# Built-in Data Structures, Functions 

## Data Structures and Sequences
* Primitive data structures (pure, simple values of a data)
 * Integer
 * Float
 * String
 * Boolean
* Non-Primitive Data Structures (store a collection of values in various formats.)
 * List
 * Tuple
 * Dictionary
 * Set, FrozenSet

### Tuple
- Tuples are enclosed in parentheses ()
- Tuples are faster and consume less memory than Lists.
- Immutable

In [None]:
tup = (1, 2, 3)
tup

In [1]:
tup = 4, 5, 6
tup

(4, 5, 6)

In [None]:
nested_tup = (4, 5, 6), (7, 8)
nested_tup

In [None]:
tuple([4, 0, 2])

In [None]:
tup = tuple('string')
tup

In [None]:
tup[0]

In [None]:
tup = tuple(['foo', [1, 2], True])
tup[2] = False

In [None]:
tup[1].append(3)

In [None]:
tup

In [None]:
(4, None, 'foo') + (6, 0) + ('bar',)

In [None]:
('foo', 'bar') * 4

#### Unpacking tuples

In [None]:
tup = (4, 5, 6)
a, b, c = tup
b

In [None]:
tup = 4, 5, (6, 7)
a, b, (c, d) = tup
d

In [None]:
b

In [None]:
tmp = a
a = b
b = tmp

In [None]:
a, b = 1, 2
a
b
b, a = a, b
a
b

#### Excercise: Complete the following code by adding sum of all three numbers as the last element of the printout 

#### Desired output

### Unpacking (advanced)

In [None]:
values = 1, 2, 3, 4, 5
a, b, *rest = values
a, b

In [None]:
rest

In [None]:
a, b, *_ = values # Underscore for ignoring the specific values. (so-called “I don’t care”)

In [None]:
_

#### Tuple methods

index()	Searches the tuple for a specified value and returns the position of where it was found

In [None]:
a = (42, 18, 19, 15)

In [None]:
a.index(19)

count()	Returns the number of times a specified value occurs in a tuple

In [None]:
a = (1, 2, 2, 2, 3, 4, 2)
a.count(2)

### List
- Lists are enclosed in square brackets []
- Mutable

In [None]:
a_list = [2, 3, 7, None]
a_list

In [None]:
tup = ('foo', 'bar', 'baz')
b_list = list(tup)
b_list

In [None]:
b_list[1] = 'peekaboo'
b_list

In [None]:
gen = range(1000)
list(gen)

#### Adding and removing elements

The list methods make it very easy to use a list as a **stack**, where the last element added is the first element retrieved (“last-in, first-out”).
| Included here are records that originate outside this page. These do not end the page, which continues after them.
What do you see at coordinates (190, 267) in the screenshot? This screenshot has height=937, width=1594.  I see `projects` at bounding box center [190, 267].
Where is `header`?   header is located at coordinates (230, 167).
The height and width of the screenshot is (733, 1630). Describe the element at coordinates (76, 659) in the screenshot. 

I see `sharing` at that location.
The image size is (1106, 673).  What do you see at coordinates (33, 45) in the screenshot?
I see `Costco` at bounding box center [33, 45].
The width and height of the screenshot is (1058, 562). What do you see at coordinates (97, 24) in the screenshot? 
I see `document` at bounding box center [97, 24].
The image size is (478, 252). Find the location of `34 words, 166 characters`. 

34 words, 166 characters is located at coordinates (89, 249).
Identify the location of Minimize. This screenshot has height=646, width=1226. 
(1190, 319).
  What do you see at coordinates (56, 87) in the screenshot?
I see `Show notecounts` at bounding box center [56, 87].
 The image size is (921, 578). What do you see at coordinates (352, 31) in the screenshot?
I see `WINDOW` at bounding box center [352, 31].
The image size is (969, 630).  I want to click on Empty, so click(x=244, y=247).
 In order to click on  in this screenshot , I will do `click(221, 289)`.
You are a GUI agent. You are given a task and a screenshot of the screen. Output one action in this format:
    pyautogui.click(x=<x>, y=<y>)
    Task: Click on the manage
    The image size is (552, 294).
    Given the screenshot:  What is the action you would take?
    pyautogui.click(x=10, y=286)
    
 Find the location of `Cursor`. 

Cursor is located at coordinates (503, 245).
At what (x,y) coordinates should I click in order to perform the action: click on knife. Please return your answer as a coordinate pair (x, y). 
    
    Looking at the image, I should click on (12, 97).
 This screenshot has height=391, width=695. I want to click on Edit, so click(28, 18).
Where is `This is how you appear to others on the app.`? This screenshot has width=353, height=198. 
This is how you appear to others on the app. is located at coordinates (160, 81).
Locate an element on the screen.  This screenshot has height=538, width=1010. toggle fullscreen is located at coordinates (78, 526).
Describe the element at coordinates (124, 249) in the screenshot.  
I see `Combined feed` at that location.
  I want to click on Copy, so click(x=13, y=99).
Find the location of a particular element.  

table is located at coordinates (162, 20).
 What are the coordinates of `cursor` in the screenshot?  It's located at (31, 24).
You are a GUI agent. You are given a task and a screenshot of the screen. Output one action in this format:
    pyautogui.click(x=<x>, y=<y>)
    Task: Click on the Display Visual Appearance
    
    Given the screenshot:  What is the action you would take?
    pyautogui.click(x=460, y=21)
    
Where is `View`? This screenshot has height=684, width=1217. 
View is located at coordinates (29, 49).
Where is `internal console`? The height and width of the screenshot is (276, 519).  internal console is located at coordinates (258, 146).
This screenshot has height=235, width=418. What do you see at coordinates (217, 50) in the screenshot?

To add an item to the top of the stack, use append(). To retrieve an item from the top of the stack, use pop() without an explicit index.

It is also possible to use a list as a **queue**, where the first element added is the first element retrieved (“first-in, first-out”); however, lists are not efficient for this purpose. While appends and pops from the end of list are fast, doing inserts or pops from the beginning of a list is slow (because all of the other elements have to be shifted by one).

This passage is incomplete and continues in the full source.